Another option FERC considered during the workshop was automation through software. 

“I believe automation can yield benefits in three principal areas,” said Clayton Barrows, senior researcher at the National Renewable Energy Laboratory: “first, identification of solutions that might not have been apparent to the engineers that traditionally conduct the interconnection studies; second, evaluation of significantly more conditions to improve the robustness of results; and then third, improving the transparency and quality of solutions and the mitigation options that might arise from them.” 

Pearl Street Technologies is one software firm offering a way to automate the system impact studies in the interconnection process in ways that can speed it up greatly, said its CEO, David Bromberg. 

“Even within the studies, there’s a whole lot of sub-steps involved, ranging from taking in the data, to building up the power flow models, running the power flow study, identifying the constraints, proposing network upgrades, estimating the costs, running the cost allocation, and then putting all of this in a report that’s digestible by interconnection customers,” Bromberg said. “So that’s a pretty long list. But even that is a simplification, it is a very complex process.” 
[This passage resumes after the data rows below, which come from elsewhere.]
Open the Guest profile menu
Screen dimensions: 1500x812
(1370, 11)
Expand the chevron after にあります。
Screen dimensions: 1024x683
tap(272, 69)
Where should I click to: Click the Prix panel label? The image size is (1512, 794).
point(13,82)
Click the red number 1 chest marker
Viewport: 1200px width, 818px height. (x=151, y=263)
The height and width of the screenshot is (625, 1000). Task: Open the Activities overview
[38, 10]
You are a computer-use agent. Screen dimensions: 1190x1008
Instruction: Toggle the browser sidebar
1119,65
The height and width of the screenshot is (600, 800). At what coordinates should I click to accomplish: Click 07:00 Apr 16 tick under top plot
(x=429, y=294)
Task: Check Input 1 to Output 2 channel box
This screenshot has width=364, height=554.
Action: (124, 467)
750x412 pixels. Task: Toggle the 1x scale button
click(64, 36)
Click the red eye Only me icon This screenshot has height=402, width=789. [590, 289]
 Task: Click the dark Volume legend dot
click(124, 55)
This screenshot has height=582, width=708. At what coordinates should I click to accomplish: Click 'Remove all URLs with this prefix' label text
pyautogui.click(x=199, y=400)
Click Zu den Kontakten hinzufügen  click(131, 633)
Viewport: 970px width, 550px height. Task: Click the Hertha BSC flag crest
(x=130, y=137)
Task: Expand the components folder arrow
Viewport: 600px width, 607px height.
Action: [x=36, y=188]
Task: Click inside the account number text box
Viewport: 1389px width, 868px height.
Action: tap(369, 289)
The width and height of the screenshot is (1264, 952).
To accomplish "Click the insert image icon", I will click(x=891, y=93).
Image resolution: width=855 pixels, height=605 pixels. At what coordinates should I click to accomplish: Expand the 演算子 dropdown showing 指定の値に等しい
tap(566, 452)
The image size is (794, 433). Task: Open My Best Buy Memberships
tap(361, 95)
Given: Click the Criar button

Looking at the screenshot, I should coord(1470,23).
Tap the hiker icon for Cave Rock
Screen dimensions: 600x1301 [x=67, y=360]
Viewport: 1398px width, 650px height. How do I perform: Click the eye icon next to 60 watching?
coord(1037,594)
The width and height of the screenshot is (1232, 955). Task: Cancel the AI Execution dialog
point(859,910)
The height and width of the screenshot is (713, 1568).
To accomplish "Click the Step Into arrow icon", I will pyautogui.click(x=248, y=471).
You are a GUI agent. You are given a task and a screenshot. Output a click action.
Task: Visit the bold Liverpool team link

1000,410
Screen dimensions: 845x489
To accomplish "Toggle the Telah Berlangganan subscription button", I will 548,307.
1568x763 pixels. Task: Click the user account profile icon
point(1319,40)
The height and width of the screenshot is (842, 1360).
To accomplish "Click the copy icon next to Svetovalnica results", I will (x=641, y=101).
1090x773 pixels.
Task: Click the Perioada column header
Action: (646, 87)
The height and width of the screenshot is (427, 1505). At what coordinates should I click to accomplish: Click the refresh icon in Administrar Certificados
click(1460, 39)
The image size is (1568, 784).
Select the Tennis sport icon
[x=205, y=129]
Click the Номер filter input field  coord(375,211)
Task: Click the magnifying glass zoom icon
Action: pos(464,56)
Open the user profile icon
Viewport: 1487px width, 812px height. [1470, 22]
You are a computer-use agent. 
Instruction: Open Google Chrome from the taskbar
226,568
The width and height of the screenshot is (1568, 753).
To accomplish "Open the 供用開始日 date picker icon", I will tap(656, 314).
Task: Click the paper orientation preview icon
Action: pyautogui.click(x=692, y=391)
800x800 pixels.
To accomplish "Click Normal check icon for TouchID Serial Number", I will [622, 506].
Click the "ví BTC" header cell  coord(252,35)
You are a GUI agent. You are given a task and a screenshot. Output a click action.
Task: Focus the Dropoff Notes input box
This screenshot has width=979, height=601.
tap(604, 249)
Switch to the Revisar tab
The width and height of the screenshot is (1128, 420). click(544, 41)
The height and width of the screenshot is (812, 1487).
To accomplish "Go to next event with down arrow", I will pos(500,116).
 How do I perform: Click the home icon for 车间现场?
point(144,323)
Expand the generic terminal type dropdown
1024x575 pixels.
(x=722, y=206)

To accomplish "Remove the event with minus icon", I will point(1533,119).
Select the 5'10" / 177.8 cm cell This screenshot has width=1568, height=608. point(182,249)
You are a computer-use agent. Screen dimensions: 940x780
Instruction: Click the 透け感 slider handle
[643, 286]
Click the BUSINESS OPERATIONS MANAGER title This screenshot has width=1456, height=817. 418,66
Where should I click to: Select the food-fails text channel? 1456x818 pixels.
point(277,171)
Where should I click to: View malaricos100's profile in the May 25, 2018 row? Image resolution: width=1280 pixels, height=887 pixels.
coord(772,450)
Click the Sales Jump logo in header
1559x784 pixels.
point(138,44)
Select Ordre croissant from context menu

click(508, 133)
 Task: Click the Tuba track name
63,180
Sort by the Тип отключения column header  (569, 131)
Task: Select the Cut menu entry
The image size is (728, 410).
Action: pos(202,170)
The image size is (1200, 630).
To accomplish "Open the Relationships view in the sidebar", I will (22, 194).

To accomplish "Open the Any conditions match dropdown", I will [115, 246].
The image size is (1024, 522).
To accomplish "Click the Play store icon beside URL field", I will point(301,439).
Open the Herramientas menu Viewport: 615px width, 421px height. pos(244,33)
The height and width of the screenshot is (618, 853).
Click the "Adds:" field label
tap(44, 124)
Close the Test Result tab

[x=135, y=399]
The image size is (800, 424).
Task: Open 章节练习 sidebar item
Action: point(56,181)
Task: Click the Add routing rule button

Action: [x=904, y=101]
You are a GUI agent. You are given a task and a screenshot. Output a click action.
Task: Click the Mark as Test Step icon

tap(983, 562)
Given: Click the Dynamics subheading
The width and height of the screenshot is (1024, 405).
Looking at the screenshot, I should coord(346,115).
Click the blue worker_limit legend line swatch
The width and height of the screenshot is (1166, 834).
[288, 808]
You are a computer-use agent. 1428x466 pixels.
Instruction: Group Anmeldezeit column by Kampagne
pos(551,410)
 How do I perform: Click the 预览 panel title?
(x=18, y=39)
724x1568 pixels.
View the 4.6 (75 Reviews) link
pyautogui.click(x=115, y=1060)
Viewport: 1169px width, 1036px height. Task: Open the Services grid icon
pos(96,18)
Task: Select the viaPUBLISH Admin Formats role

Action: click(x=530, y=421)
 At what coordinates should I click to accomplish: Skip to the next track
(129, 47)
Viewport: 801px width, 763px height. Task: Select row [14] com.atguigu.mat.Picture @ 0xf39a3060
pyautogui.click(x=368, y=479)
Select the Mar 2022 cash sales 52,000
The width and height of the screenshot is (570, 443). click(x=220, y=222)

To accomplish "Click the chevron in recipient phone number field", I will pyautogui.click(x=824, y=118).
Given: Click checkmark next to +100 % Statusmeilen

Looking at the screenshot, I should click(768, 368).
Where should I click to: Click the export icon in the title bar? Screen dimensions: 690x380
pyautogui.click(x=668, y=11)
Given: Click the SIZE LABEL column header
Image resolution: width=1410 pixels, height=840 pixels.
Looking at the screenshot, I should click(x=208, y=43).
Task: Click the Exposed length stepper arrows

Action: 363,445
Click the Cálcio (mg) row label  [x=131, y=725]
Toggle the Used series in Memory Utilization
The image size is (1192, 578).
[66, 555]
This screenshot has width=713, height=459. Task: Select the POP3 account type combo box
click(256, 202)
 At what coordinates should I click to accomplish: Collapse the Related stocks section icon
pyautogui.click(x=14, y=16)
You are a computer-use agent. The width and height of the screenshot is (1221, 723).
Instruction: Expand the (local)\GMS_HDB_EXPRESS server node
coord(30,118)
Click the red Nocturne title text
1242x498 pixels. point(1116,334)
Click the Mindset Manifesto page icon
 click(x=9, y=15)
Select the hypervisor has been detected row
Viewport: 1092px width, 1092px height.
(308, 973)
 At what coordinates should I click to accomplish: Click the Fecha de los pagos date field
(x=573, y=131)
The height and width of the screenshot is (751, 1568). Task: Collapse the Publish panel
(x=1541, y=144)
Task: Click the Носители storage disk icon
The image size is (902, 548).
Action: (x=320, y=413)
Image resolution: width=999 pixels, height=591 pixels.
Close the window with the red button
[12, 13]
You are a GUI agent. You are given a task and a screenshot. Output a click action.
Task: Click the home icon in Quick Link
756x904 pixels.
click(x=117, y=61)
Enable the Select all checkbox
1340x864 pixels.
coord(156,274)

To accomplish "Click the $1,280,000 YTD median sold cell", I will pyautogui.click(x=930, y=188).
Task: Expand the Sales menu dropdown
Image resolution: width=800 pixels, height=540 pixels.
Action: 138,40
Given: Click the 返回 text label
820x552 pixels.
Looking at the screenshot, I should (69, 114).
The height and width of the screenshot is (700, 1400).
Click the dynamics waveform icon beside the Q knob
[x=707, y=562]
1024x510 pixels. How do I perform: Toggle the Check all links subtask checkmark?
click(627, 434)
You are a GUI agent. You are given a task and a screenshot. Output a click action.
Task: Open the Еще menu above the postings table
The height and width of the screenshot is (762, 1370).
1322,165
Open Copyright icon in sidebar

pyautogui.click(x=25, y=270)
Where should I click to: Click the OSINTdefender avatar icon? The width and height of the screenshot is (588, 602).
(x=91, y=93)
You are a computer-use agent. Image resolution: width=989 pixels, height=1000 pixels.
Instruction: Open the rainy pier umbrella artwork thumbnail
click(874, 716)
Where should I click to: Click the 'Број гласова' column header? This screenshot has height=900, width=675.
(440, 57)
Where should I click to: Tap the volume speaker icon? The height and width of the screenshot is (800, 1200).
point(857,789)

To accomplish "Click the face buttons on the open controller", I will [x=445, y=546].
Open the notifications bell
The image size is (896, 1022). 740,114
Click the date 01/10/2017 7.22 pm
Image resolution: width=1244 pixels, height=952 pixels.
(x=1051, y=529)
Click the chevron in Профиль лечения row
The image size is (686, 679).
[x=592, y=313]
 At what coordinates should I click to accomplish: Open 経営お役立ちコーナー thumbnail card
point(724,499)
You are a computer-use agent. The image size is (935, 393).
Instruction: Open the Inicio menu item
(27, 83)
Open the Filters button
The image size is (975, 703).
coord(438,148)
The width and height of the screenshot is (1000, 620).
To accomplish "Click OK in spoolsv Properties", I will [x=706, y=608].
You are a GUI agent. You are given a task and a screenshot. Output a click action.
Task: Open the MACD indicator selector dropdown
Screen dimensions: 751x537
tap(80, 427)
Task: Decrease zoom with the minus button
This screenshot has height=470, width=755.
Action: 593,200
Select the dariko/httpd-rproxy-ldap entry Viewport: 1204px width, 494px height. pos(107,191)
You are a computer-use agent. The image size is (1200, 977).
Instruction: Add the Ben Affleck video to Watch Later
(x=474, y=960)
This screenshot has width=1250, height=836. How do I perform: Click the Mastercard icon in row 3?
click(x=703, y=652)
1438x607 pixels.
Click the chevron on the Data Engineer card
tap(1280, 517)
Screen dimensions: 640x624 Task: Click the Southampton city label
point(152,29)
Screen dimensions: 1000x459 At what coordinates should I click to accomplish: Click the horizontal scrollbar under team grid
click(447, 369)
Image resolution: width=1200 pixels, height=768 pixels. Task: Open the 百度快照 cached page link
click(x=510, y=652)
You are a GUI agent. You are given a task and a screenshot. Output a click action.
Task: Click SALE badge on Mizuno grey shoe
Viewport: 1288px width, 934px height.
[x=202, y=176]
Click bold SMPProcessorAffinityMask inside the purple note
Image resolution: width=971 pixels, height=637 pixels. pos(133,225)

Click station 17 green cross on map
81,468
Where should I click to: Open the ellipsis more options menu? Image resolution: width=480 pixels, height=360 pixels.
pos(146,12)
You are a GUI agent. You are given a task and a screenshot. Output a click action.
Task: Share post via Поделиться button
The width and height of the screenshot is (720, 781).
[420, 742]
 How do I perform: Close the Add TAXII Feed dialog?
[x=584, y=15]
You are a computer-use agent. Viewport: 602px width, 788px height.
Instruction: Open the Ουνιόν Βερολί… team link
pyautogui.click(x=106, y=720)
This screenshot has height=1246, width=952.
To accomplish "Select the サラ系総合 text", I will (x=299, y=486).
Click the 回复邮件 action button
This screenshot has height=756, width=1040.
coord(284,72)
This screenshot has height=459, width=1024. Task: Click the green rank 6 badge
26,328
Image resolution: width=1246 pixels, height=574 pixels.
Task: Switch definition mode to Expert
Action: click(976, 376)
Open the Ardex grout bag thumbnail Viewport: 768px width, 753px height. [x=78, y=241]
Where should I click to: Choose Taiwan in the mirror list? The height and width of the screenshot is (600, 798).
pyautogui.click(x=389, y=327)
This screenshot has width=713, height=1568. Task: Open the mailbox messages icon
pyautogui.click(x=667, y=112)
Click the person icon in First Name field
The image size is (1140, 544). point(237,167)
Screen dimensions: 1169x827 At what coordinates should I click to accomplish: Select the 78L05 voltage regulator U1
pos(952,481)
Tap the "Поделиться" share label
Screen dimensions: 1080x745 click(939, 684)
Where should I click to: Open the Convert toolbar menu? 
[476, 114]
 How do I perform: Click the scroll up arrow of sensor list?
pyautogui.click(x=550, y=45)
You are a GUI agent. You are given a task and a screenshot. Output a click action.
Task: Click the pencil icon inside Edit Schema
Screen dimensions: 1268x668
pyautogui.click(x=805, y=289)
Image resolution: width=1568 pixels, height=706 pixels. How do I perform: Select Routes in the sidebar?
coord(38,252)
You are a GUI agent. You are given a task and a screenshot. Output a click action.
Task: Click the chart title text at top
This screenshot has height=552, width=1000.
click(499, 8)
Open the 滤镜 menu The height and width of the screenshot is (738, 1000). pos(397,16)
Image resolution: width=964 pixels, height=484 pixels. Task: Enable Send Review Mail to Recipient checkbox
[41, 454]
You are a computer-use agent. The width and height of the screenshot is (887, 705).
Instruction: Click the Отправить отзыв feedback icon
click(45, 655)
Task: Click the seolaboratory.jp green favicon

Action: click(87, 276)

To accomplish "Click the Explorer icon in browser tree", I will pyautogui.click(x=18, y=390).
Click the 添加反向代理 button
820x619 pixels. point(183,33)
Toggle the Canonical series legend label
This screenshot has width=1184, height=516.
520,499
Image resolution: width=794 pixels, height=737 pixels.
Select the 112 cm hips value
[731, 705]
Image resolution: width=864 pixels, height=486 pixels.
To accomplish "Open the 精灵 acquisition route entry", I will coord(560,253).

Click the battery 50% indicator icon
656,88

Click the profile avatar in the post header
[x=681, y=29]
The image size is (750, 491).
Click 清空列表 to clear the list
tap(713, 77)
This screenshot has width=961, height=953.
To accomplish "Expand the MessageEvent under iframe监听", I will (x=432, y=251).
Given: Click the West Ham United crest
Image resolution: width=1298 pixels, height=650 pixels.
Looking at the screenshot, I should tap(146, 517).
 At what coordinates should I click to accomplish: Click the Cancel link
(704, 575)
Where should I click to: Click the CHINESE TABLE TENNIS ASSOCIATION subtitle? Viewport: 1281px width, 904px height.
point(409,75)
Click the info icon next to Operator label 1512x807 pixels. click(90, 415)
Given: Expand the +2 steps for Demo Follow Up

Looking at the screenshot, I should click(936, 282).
Some of those sub-steps have benefited from automation for years, but Pearl Street offers developers and grid planners ways to automate the entire process, he added. Developers use it to try to pick the best sites for new power plants, while Pearl Street is working with SPP and MISO to automate elements of their interconnection studies. 

“SPP has applied automation to our current backlog studies, and we’re making our way through those clusters,” said Jennifer Swierczek, the RTO’s manager of generator interconnection. “By next summer, every request will have a phase 1 and a phase 2 answer, and many more requests will have reached [generator interconnection agreement]. A lot of that is due to the automation that we put in place.” 

Artificial intelligence has been a hot topic in the electric industry for its projected impact on demand because of the required new data centers, but FERC asked whether the technology could help speed up the queue. 

The kind of large language models that consumers are familiar with are not the kind of AI that is capable of speeding up the queue, Bromberg said. Pearl Street’s optimization engine can help, but it is just modern computational software, he added. 

“We can’t tell AI to do even steady-state analysis, let alone transit stability, or if you have a weak grid area, like an electromagnetic transient study, something really complex,” said Cody Doll, NextEra Energy senior manager of transmission business management. “AI does, however, seem to do very good job at pattern identification for large datasets, and we’ve explored potential uses such as parameter verification.” 

Sifting through large datasets for patterns can be of some use, but it will require new AI technology to transform the interconnection process, he added. 

Automation in general has its limits for the complex and nuanced studies required by the interconnection process, said Donnie Bielak, PJM director of interconnection planning. 

“You need to have the oversight and the engineering judgment that goes into the scrutiny, and that does take time,” he added. 

PJM is automating and streamlining where it is possible, but going too far down that road could lead to “poor solution quality” in the interconnection process. 

“I like to think of PJM planning as kind of the bouncers at the door,” Bielak said.